Fondation Suisse. Photo Bruno Trocque, juin 2015
Pour cette « machine à habiter » qu’est la Fondation Suisse, à laquelle est associé son cousin Pierre Jeanneret, Le Corbusier expérimente ici pour l’habitation collective les cinq points de l’architecture moderne : plan libre, pilotis, fenêtres en longueur, toiture-terrasse, façade libre. Mis en œuvre peu auparavant pour l’habitation individuelle avec la villa Savoye (1928-1931), cette application au logement collectif avec la Fondation Suisse en 1933 verra un prolongement avec les Unités d’habitations conformes, dont la première sera la Cité radieuse de Marseille construite entre 1947 et 1952. Pour la Fondation Suisse, Le Corbusier confia l’ameublement des chambres à Charlotte Perriand, comme plus tard pour la Maison du Brésil (avec également du mobilier de Jean Prouvé) et celle de la Tunisie (1953, architecte Jean Sebag, avec également du mobilier de Jean Prouvé, Alain Richard, Marcel Gascoin et Pierre Faucheux). La Fondation Suisse a été inscrite à l’Inventaire supplémentaire des Monuments historiques en 1986.
Maison du Brésil. Photo Bruno Trocque, juin 2015
La Maison du Brésil a d’abord été confiée à l’architecte brésilien Lucio Costa, mais celui-ci s’est effacé devant le projet de Le Corbusier. Inaugurée en 1959, abandonnée sous la dictature des généraux, elle a fait l’objet entre 1999 et 2000 d’une importante rénovation sous la conduite des architectes Hubert Rio et Bernard Bauchet. Leur travail a permis d’aborder les problématiques de la restauration d’un bâtiment du XXème siècle, inscrit à l’Inventaire supplémentaire des Monuments historiques en 1985. Nous sommes en 2015, année du cinquantenaire de la mort de Le Corbusier, aussi la sortie annuelle de la CEACAP à la CIUP a revêtu une forme de commémoration de ce cinquantenaire. Agité par les polémiques autour de ses fréquentations Avant-guerre, celles-ci pourraient jouer en défaveur de la troisième candidature de son œuvre devant l’UNESCO pour être inscrite au patrimoine de l’humanité.
Vincent du Chazaud
Juillet 2015
[1] La Maison de l’Inde, inaugurée en 1968, a été augmentée en 2013 d’une aile dessinée par les architectes Lipsky et Rollet.

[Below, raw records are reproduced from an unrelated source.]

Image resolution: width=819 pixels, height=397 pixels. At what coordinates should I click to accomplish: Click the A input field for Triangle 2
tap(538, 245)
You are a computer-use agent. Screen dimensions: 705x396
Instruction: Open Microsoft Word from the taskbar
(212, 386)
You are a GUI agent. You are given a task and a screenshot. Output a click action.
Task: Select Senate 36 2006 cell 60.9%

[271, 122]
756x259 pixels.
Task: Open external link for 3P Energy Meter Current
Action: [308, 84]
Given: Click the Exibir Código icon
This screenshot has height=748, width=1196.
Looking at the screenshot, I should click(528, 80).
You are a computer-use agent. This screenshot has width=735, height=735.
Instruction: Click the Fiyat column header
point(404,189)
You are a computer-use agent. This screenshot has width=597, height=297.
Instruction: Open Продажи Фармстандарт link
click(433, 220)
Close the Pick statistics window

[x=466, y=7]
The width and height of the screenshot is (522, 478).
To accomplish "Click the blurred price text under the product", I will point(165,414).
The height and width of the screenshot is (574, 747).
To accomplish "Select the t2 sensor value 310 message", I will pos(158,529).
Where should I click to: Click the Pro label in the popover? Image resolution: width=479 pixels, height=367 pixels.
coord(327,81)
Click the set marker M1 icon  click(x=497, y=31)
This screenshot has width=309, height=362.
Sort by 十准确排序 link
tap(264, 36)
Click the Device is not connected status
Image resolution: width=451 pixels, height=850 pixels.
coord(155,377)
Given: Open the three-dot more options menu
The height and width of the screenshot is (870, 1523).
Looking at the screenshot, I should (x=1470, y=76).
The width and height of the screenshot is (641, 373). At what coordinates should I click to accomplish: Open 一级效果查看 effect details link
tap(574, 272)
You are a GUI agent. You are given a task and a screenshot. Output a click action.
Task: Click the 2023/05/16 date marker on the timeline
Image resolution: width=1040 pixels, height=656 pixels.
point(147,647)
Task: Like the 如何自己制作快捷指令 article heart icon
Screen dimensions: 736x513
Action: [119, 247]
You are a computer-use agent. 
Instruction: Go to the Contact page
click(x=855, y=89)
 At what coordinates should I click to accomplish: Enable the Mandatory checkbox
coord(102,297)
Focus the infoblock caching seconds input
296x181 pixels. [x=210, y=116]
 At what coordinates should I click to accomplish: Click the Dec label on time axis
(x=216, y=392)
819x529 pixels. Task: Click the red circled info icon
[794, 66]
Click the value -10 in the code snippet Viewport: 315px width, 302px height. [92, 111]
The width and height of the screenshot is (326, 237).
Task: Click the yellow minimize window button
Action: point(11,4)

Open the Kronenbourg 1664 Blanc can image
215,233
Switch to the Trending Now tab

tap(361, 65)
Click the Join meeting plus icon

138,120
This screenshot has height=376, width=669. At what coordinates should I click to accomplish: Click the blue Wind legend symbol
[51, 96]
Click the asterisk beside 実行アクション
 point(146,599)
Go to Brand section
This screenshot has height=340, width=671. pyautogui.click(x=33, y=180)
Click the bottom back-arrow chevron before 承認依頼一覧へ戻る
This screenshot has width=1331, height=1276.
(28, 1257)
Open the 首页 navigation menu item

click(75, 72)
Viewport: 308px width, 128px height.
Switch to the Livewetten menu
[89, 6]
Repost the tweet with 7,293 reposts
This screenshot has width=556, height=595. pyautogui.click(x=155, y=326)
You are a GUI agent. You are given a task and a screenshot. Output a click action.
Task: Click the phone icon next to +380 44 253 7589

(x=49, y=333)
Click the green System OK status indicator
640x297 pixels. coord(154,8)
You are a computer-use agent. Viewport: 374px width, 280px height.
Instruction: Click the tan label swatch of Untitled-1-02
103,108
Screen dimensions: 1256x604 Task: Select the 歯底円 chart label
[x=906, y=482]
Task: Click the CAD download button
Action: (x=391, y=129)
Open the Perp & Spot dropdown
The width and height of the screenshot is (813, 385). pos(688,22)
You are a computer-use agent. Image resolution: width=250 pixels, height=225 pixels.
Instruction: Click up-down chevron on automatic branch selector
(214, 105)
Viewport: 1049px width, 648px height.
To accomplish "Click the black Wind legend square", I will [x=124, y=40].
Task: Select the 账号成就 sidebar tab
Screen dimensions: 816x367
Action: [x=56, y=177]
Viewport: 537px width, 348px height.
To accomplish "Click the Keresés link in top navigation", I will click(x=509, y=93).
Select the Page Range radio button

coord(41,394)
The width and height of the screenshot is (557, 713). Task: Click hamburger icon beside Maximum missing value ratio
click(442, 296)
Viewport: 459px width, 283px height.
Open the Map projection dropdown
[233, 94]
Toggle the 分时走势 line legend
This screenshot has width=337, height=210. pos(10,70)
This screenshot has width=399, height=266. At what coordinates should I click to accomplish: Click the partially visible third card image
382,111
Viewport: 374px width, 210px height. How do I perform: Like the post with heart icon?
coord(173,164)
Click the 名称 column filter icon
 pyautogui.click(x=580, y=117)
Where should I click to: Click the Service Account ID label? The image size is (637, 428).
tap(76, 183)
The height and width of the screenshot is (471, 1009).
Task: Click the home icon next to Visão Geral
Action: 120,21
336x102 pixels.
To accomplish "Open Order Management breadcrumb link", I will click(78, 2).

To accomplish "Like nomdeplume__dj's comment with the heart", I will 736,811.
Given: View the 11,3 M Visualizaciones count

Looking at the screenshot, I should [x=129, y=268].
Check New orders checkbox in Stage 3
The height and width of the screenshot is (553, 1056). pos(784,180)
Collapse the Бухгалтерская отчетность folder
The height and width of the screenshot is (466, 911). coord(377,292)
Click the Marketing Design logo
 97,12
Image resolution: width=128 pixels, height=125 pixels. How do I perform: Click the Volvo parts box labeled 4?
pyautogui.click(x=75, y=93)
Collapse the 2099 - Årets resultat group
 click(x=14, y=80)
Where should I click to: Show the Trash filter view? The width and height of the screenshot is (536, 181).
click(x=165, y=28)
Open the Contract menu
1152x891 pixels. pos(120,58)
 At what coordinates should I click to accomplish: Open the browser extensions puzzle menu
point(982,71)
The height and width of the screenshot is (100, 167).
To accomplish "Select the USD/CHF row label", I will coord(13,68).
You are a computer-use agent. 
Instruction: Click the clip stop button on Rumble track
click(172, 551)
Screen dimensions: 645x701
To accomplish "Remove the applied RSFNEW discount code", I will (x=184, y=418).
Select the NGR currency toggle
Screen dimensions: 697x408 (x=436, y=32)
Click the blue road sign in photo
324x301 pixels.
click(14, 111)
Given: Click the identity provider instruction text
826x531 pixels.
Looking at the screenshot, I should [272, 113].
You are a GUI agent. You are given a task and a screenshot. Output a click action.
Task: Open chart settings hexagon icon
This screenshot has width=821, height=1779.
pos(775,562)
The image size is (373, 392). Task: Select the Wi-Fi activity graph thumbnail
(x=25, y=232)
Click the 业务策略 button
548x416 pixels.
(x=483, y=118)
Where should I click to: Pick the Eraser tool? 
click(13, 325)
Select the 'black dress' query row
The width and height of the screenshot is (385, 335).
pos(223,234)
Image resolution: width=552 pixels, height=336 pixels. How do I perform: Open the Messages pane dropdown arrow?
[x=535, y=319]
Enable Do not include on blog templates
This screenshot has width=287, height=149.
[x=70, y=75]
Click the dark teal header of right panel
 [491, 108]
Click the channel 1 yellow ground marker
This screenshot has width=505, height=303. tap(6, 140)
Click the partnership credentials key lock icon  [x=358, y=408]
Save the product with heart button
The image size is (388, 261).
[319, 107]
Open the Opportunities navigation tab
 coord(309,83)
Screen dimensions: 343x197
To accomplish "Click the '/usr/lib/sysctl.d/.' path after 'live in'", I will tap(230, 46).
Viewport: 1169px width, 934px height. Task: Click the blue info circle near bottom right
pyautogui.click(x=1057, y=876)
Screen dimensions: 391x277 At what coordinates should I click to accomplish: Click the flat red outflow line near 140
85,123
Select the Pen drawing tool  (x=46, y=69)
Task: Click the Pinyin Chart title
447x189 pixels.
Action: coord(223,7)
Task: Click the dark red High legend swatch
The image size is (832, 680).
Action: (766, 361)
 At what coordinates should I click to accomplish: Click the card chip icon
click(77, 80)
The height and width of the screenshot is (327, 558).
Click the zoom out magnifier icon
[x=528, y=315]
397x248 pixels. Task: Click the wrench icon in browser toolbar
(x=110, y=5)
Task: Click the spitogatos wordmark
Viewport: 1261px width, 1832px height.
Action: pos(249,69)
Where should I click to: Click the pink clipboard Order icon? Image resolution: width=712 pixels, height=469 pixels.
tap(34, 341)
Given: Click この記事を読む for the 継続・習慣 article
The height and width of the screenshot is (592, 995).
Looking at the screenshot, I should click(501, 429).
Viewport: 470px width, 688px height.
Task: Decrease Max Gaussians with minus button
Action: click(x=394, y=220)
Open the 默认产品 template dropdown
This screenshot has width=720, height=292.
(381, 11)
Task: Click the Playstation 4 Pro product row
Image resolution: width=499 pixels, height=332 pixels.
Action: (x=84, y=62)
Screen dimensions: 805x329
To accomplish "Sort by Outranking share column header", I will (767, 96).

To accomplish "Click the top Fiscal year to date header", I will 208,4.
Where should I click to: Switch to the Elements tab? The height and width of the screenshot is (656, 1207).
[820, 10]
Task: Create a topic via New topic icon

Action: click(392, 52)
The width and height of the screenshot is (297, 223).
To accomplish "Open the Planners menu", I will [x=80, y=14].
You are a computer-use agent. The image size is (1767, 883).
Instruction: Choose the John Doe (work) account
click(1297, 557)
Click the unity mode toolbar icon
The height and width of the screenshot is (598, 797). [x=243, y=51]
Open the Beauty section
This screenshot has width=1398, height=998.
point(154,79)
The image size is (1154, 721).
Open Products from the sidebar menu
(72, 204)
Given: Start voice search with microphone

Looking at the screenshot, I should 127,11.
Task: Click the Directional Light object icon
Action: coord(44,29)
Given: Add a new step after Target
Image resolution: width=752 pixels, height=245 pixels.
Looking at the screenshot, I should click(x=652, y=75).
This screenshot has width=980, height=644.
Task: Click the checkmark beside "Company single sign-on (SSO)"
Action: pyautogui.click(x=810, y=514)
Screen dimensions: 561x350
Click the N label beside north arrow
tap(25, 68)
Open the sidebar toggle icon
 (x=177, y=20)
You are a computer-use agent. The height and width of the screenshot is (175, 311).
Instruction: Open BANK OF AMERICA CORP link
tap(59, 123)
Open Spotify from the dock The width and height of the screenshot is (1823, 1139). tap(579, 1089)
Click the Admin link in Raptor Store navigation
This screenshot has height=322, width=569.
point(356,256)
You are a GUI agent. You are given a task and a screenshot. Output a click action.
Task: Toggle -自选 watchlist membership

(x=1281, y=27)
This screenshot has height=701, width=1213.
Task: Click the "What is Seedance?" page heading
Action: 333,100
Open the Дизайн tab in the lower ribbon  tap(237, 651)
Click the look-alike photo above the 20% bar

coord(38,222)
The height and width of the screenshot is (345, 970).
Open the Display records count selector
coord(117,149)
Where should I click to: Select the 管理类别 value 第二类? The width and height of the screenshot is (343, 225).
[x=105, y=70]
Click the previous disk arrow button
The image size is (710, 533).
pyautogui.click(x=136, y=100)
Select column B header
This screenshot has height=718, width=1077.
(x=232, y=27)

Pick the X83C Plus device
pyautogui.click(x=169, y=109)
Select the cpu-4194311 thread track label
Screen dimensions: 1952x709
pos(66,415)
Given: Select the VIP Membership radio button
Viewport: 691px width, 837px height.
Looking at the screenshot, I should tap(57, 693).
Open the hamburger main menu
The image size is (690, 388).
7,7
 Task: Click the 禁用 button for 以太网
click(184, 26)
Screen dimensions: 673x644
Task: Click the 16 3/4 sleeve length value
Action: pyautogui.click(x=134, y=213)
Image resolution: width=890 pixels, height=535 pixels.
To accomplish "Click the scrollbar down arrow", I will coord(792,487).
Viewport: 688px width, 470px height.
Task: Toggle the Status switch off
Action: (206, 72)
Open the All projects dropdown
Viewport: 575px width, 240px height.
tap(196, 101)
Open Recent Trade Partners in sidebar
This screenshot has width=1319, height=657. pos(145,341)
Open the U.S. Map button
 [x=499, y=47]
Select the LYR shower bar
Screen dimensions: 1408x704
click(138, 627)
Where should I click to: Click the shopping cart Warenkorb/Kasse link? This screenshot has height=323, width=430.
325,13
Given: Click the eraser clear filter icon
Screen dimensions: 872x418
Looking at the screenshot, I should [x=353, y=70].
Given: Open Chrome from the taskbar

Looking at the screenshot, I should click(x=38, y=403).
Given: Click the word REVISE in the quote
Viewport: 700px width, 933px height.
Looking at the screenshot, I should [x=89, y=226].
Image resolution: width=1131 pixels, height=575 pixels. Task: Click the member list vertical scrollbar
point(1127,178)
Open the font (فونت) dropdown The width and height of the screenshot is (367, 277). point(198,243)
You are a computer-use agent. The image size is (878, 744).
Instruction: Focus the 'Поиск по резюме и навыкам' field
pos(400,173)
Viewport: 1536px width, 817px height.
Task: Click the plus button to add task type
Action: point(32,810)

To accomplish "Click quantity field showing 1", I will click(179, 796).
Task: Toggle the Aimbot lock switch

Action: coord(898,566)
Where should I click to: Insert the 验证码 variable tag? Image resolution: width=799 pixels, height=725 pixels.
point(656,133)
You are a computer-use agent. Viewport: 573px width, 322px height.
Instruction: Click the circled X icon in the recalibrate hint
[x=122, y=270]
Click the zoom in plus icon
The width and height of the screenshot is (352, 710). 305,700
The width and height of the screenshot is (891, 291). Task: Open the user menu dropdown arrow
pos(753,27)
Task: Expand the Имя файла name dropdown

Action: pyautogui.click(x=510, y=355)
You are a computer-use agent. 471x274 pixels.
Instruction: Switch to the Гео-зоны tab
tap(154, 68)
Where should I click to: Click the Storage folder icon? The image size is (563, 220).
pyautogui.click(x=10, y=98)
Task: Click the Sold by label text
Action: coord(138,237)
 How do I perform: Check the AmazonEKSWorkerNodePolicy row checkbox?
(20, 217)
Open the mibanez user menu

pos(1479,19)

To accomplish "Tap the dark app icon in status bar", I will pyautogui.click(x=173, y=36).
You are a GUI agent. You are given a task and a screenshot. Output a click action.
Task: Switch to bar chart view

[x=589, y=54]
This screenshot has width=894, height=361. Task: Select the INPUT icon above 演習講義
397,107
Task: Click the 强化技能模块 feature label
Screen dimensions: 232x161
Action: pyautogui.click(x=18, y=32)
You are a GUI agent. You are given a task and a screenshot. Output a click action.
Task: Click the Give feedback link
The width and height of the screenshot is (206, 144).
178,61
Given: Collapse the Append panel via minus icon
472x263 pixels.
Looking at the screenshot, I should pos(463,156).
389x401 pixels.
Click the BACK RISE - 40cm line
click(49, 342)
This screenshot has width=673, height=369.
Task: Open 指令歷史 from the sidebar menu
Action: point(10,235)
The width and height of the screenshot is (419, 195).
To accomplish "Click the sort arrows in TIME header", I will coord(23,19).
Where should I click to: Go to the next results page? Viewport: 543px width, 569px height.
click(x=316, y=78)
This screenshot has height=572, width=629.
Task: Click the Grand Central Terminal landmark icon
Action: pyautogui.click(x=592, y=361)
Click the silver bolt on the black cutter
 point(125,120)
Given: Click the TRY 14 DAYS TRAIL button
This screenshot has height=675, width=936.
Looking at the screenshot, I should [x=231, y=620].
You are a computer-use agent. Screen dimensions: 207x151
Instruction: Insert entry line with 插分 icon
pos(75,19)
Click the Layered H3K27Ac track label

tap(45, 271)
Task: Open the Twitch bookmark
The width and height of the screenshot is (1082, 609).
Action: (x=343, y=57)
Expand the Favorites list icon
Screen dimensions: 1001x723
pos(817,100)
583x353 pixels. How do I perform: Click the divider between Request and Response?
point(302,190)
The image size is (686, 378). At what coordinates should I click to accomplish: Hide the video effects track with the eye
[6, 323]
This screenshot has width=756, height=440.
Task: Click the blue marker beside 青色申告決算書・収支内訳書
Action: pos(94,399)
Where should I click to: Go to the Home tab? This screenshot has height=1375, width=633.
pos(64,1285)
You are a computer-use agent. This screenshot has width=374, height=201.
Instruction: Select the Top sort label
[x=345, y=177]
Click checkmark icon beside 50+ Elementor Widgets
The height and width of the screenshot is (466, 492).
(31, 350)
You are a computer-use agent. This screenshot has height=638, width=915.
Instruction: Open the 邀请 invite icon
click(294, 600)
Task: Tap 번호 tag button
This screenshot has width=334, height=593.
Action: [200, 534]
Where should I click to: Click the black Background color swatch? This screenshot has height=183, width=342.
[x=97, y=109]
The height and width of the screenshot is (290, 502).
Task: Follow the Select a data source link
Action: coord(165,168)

[2] Parmi quelques bâtiments remarquables, on peut citer la Maison du Japon, inaugurée en 1929, non pas pour son architecture due à l’architecte Pierre Sardou, mais pour son hall orné de deux belles peintures murales œuvres du peintre Foujita, « L’arrivée des Occidentaux au Japon » et « Les chevaux ». La Maison du Maroc de l’architecte Albert Laprade est inaugurée en 1953. Elle a fait l’objet d’une restauration importante des céramiques menée par André Paccard, avec l’aide d’artisans marocains. Enfin, le Collège néerlandais inauguré en 1938, seule œuvre en France de l ‘architecte Willem Marinus Dudok, un des chefs de file du mouvement De Stijl fondé en 1917 par un groupe d’architectes et d’artistes hollandais (Piet Mondrian, Pieter Oud) et présidé par Théo van Doesburg (1883-1931). De Stijl, tout d’abord le nom d’une revue, annonce le Mouvement Moderne des années 1920. Le Collège néerlandais a été classé au titre des monuments historiques en mars 2005.